Dass er den Wettbewerb dann auch noch gewann, war ein Paukenschlag – und traf alle Beteiligten völlig unvorbereitet. Niemand hatte damit gerechnet, immerhin hatte Rehms Bestweite bis zum Wochenende noch deutlich unter acht Metern gelegen. In Ulm hieß es hinter vorgehaltener Hand, die Verantwortlichen hätten gehofft, Rehm würde hinterherspringen. Seit Samstag aber ist er deutscher Meister, die EM-Qualifikationsnorm von 8,05 Metern hat er pulverisiert.
Schon im Vorfeld war diskutiert worden, ob und wie stark Rehm von seiner Prothese profitiert. Eine Antwort auf diese Frage gibt es nicht. Und das ist jetzt ein Problem. Denn es ist völlig unklar, ob die Leistungen Rehms mit denen der Nichtbehinderten vergleichbar sind. Weitsprung-Bundestrainer Uwe Florczak räumte freimütig ein, da habe man beim Deutschen Leichtathletik-Verband wohl etwas verschlafen. Es seien bisher noch keine Messungen durchgeführt worden.
Erst in Ulm hatten Biomechaniker Rehms Anlaufgeschwindigkeit, den Absprungpunkt und den Absprungdruck gemessen. Ein Ergebnis ist noch nicht bekannt. „Wir brauchen Daten. Wir hätten das vorher überprüfen sollen“, sagte Florczak. Sein persönlicher Eindruck sei, dass die Anlaufgeschwindigkeit Rehms nicht so hoch gewesen sei, wie es für einen Sprung dieser Weite eigentlich normal ist. Den Rückschluss sprach er nicht aus, aber seine Aussage lässt sich durchaus dahingehend interpretieren, dass er die Carbonfeder für ein Hilfsmittel hält, das seinen Träger bevorteilt.
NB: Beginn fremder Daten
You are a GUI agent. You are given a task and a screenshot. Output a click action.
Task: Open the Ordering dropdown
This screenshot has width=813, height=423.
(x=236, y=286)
Deutlicher wurde Sebastian Bayer, Weitsprung-Europameister von 2012. „Ich glaube nicht, dass das vergleichbar ist. Das Bein mit der Prothese ist ein paar Zentimeter länger, was natürlich ein Vorteil ist. Mein Sprungbein ist genauso lang wie das andere.“
Auf einmal war in Ulm also aus der eher beiläufig geführten Diskussion ein Politikum geworden. Fair Play gehe vor Inklusion (gleichberechtigte Teilhabe aller Menschen) , befand der Weitsprung-Bundestrainer. Was auch Rehm, der von der ehemaligen Weltklasse-Speerwerferin Steffi Nerius trainiert wird, selbst so sieht. Er wolle auf keinen Fall Erfolge feiern, die nicht mit fairen Mitteln zustande gekommen sind. Die Diskussion um seine Prothese finde er zwar anstrengend, „aber notwendig. Wir müssen jetzt schnell Gespräche führen und Messungen machen, dass wir einen fairen Wettkampf bekommen.“ Seine Leistung in Ulm habe ihn aber auch selbst überrascht. „Das war einfach ein perfekter Sprung, und ich weiß nicht, ob ich so einen je wieder hinbekomme.“
Ob er es Mitte August bei der EM in Zürich noch einmal versuchen darf, ist völlig offen. Der Europäische Verband hat angekündigt, nicht über eine Startrechtgenehmigung entscheiden zu wollen. „Der europäische Kontinentalverband kann diese Entscheidung nicht treffen, dies muss der Weltverband IAAF tun“, sagte EAA-Generaldirektor Christian Milz.